• _Task_
Copy the entries below word for word, starting at the beginning of the entries and continuing through the line that contains "Fetish Chat (394, 650)". Leave the pictures out of your answer.

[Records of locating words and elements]
==*==

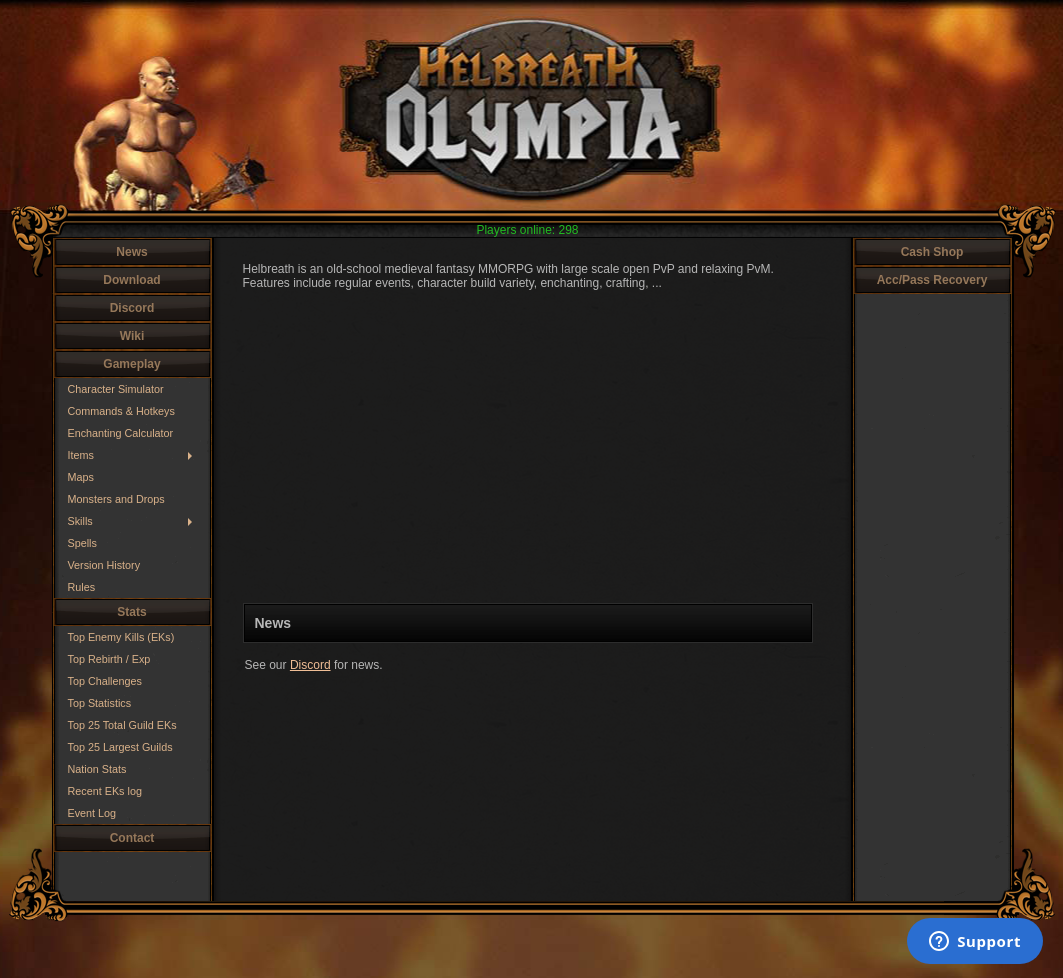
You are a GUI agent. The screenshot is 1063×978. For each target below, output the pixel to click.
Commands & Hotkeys (121, 411)
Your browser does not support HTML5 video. (528, 446)
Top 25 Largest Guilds (120, 747)
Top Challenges (105, 681)
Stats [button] (131, 612)
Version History (104, 565)
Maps (81, 477)
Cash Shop (932, 252)
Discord (132, 308)
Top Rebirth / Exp (109, 659)
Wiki (132, 336)
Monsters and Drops (116, 499)
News (131, 252)
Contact (132, 838)
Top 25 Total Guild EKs (122, 725)
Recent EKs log (105, 791)
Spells (82, 543)
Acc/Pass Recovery (932, 280)
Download (131, 280)
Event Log (92, 813)
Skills (80, 521)
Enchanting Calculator (121, 433)
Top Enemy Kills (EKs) (121, 637)
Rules (82, 587)
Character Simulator (116, 389)
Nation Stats (97, 769)
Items (81, 455)
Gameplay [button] (131, 364)
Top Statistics (100, 703)
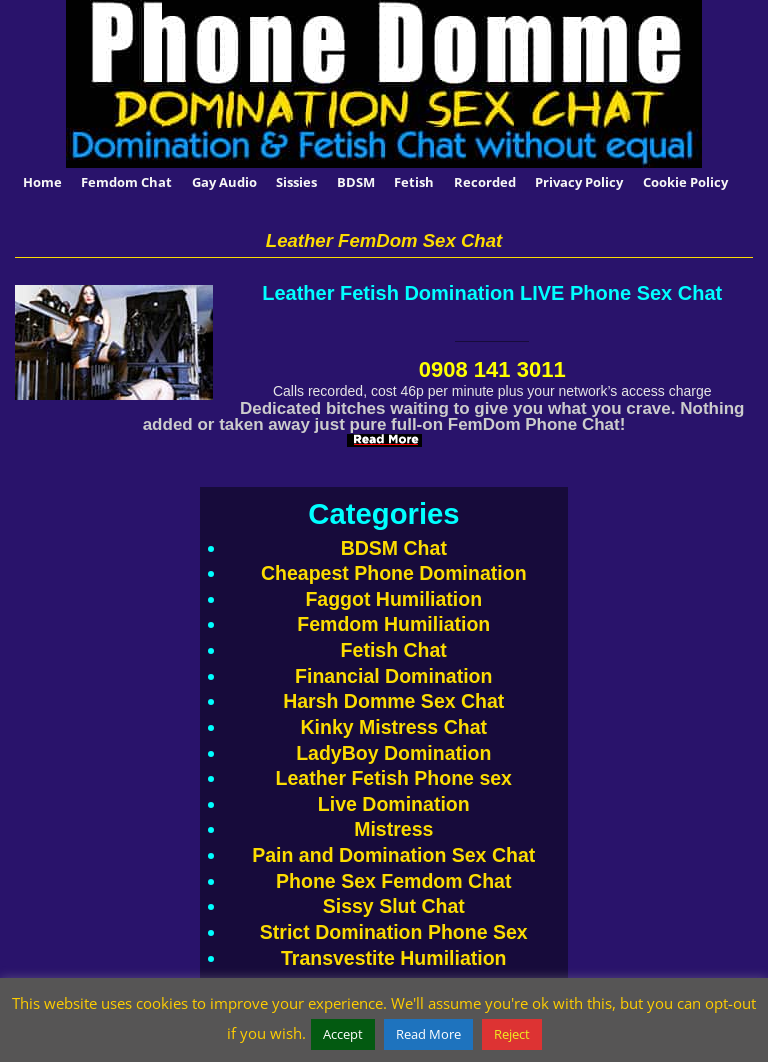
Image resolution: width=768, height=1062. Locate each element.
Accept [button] (343, 1034)
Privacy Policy (579, 182)
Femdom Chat (126, 182)
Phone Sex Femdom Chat (393, 881)
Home (42, 182)
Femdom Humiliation (393, 624)
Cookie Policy (685, 182)
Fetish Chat (394, 650)
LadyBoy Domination (393, 753)
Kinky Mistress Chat (393, 727)
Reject (512, 1034)
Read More (428, 1034)
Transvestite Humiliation (394, 958)
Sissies (296, 182)
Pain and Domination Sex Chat (393, 855)
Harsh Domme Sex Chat (393, 701)
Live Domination (394, 804)
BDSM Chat (394, 548)
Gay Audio (224, 182)
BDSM (356, 182)
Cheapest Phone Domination (394, 573)
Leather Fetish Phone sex (394, 778)
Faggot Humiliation (393, 599)
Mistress (393, 829)
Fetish (414, 182)
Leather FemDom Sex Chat (384, 240)
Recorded (485, 182)
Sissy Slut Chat (394, 906)
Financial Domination (393, 676)
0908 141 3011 (492, 369)
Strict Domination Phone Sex (394, 932)
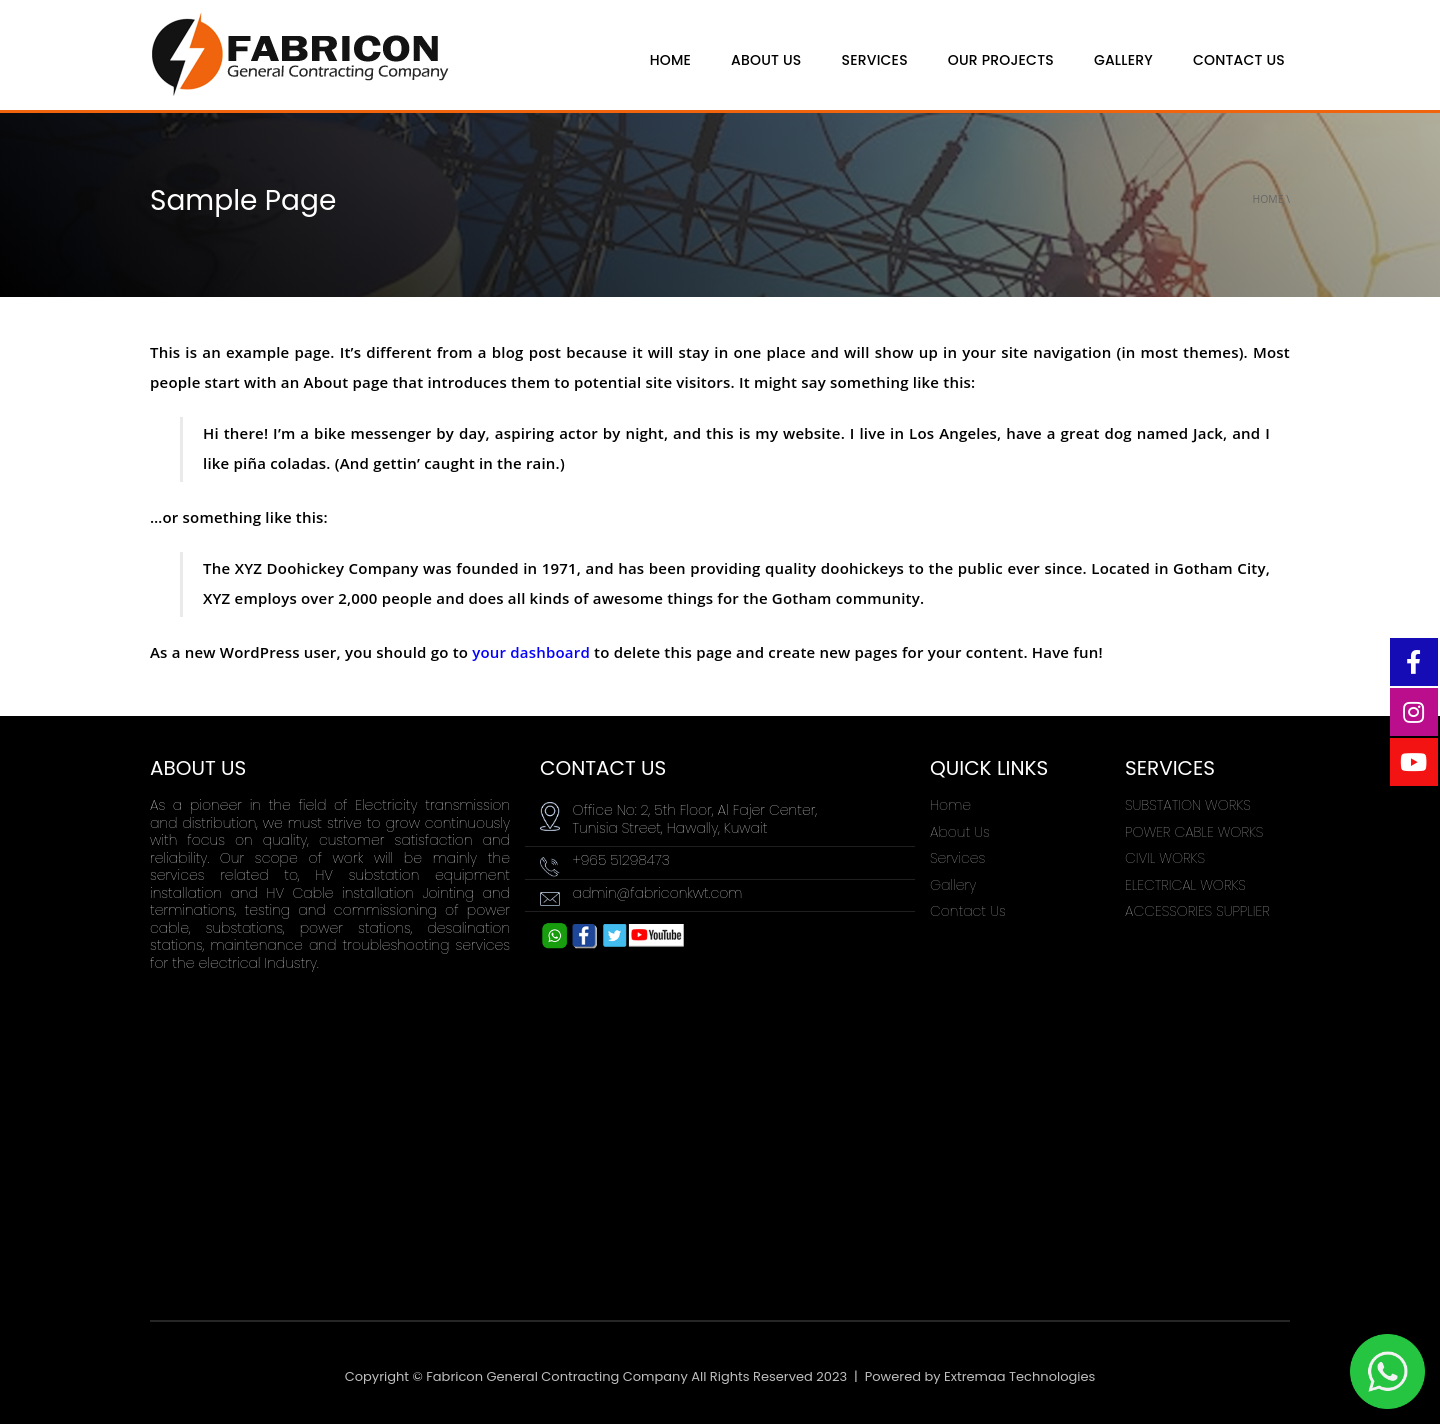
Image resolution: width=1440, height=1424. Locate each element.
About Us (960, 832)
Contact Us (1239, 60)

==*==

• _Written response_
You are a GUI agent. The screenshot is 1063×978. For each target below, output the pixel to click.
Commands & Hotkeys (121, 411)
Your browser does not support HTML5 video. (528, 446)
Top 25 Largest Guilds (120, 747)
Top Challenges (105, 681)
Stats [button] (131, 612)
Version History (104, 565)
Maps (81, 477)
Cash Shop (932, 252)
Discord (132, 308)
Top Rebirth / Exp (109, 659)
Wiki (132, 336)
Monsters and Drops (116, 499)
News (131, 252)
Contact (132, 838)
Top 25 Total Guild EKs (122, 725)
Recent EKs log (105, 791)
Spells (82, 543)
Acc/Pass Recovery (932, 280)
Download (131, 280)
Event Log (92, 813)
Skills (80, 521)
Enchanting Calculator (121, 433)
Top Enemy Kills (EKs) (121, 637)
Rules (82, 587)
Character Simulator (116, 389)
Nation Stats (97, 769)
Items (81, 455)
Gameplay [button] (131, 364)
Top Statistics (100, 703)
Image resolution: width=768, height=1062. Locate each element.
Accept [button] (343, 1034)
Privacy Policy (579, 182)
Femdom Chat (126, 182)
Phone Sex Femdom Chat (393, 881)
Home (42, 182)
Femdom Humiliation (393, 624)
Cookie Policy (685, 182)
Fetish Chat (394, 650)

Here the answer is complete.